*PROMPT*.
Print the line that contains "Given: Click the green back arrow circle icon", then every line after it until the entries end, exactly as they read; do not include pictures.

Dataset entries

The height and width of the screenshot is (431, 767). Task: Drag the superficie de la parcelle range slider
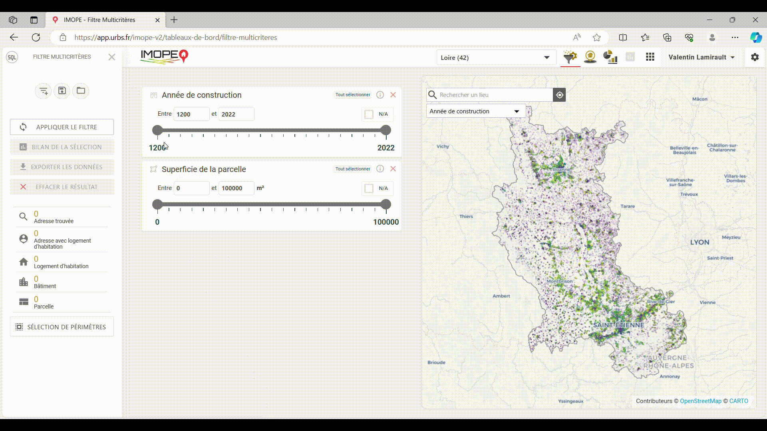tap(157, 205)
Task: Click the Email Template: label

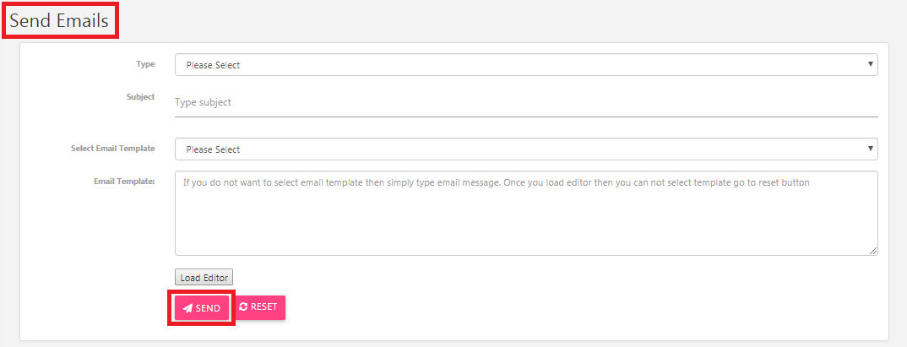Action: coord(124,181)
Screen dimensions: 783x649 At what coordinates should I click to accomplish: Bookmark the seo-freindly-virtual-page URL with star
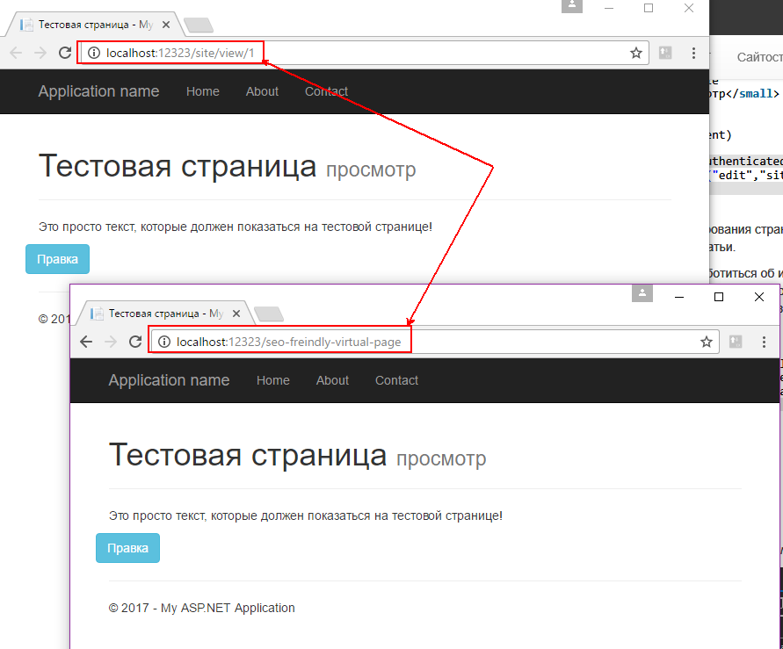point(706,342)
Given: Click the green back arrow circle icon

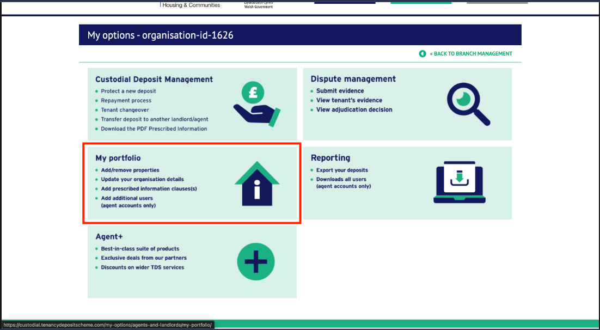Looking at the screenshot, I should coord(422,54).
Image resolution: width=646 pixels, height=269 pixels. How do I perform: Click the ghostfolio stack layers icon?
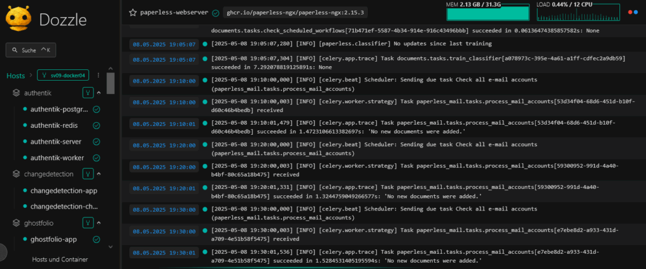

*TASK SOLUTION*.
Given: Click the green back arrow circle icon

Looking at the screenshot, I should coord(422,54).
Image resolution: width=646 pixels, height=269 pixels. How do I perform: Click the ghostfolio stack layers icon?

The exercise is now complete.